WORK TO BE COMPLETED
Nothing but the lines from the one holding "Task: Click the git branch icon in status bar" through the last line of the material below should be set down, exactly and without images.

EXERCISE MATERIAL
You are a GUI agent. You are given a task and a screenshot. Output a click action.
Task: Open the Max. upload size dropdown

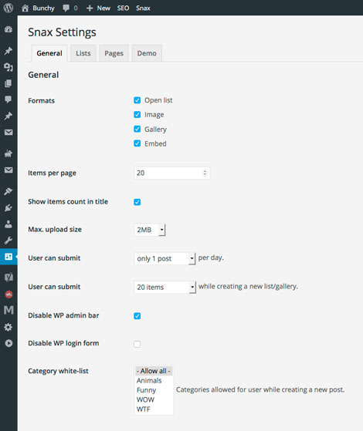[150, 230]
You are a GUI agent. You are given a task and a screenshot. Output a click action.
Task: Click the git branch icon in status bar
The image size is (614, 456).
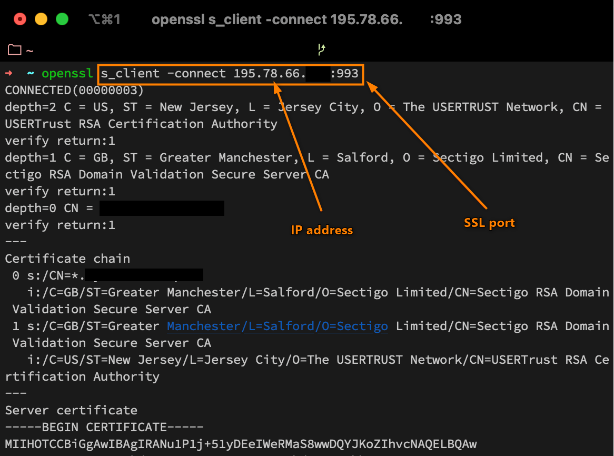coord(322,49)

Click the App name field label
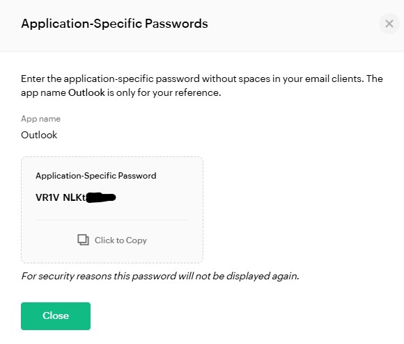pos(40,119)
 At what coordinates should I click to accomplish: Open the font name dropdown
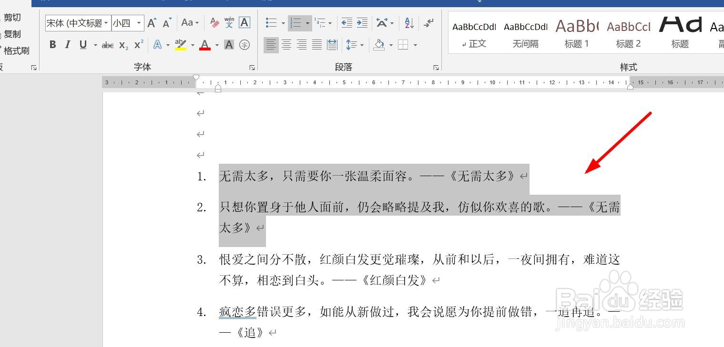107,22
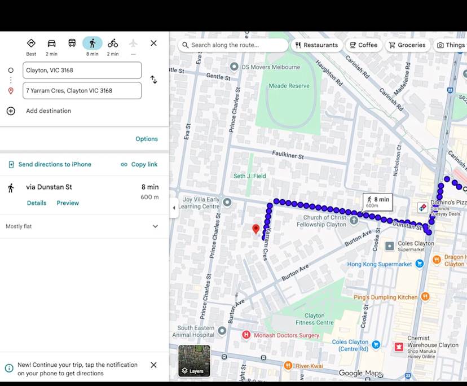Open the route Options
The height and width of the screenshot is (386, 467).
147,139
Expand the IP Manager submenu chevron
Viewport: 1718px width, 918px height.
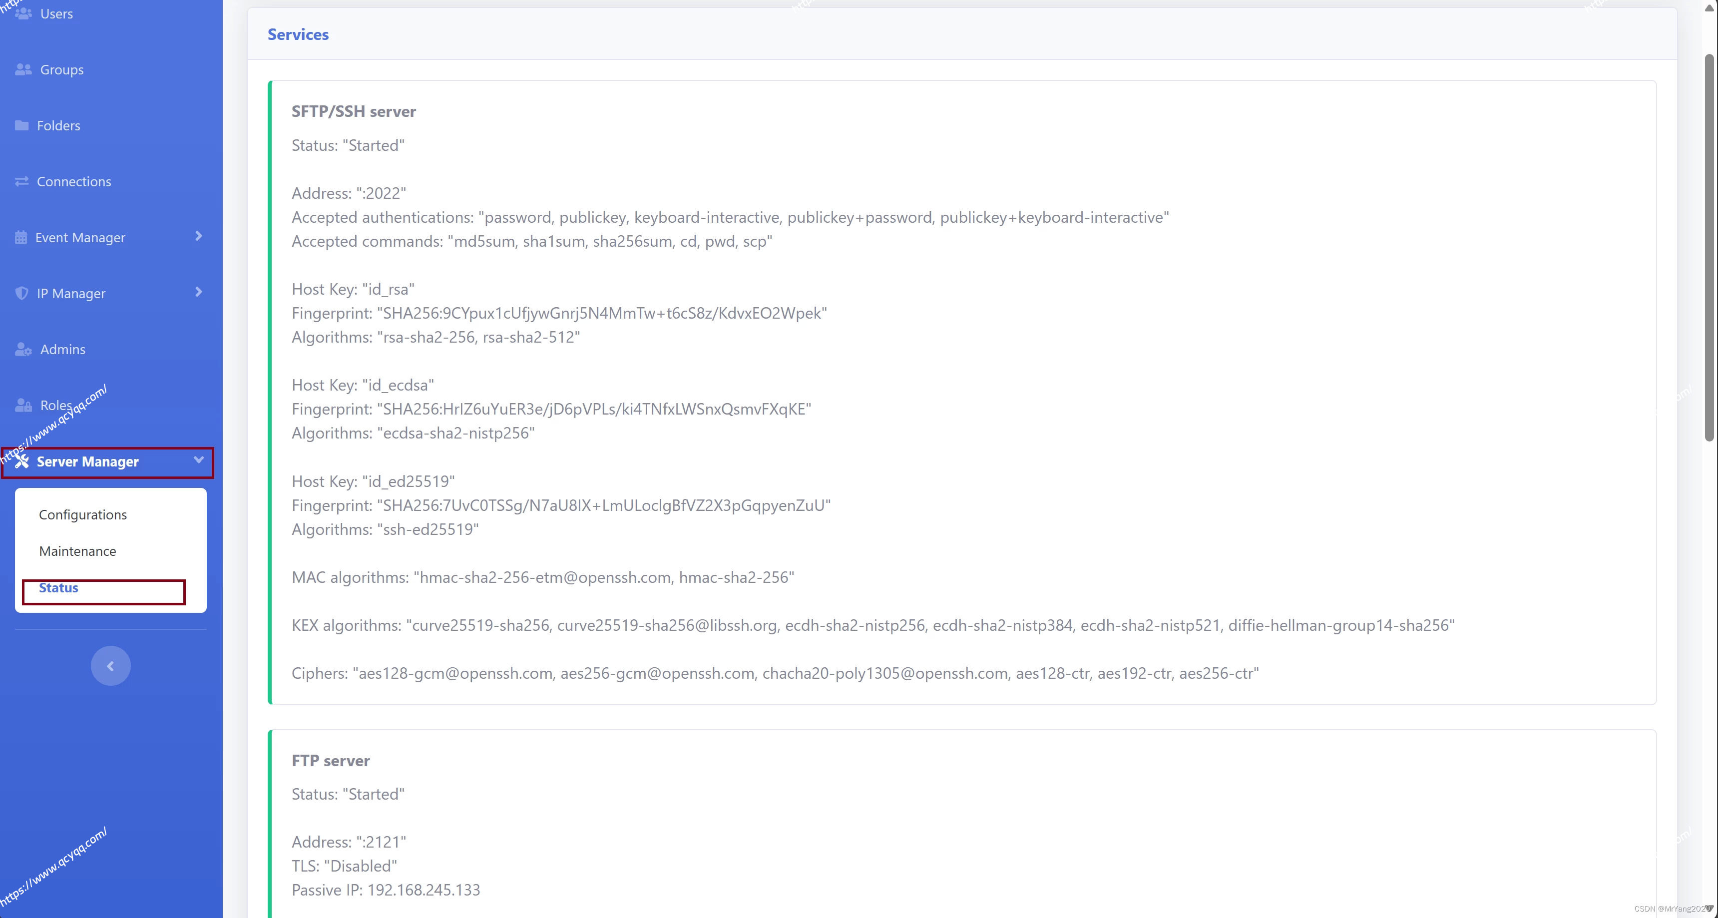tap(198, 292)
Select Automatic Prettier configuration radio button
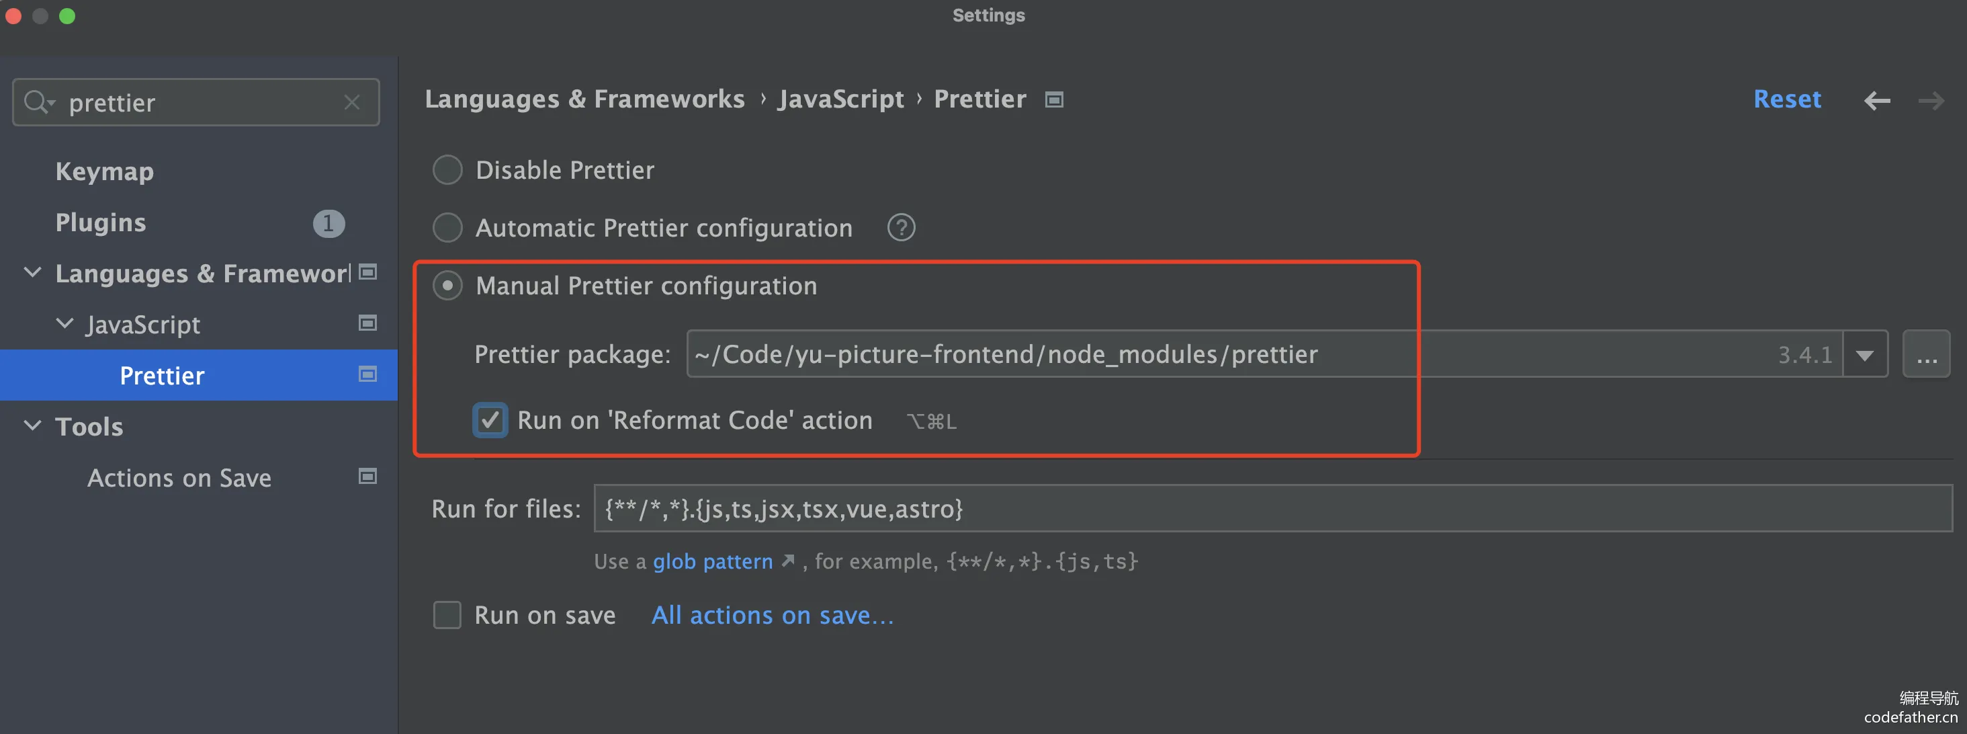 [447, 228]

TASK RESULT
Task: Click the git branch icon in status bar
The image size is (614, 456).
coord(322,49)

Click the App name field label
pos(40,119)
 At what coordinates should I click to accomplish: Open the font name dropdown
107,22
Open the route Options
The height and width of the screenshot is (386, 467).
147,139
Expand the IP Manager submenu chevron
Viewport: 1718px width, 918px height.
tap(198, 292)
Select Automatic Prettier configuration radio button
 [447, 228]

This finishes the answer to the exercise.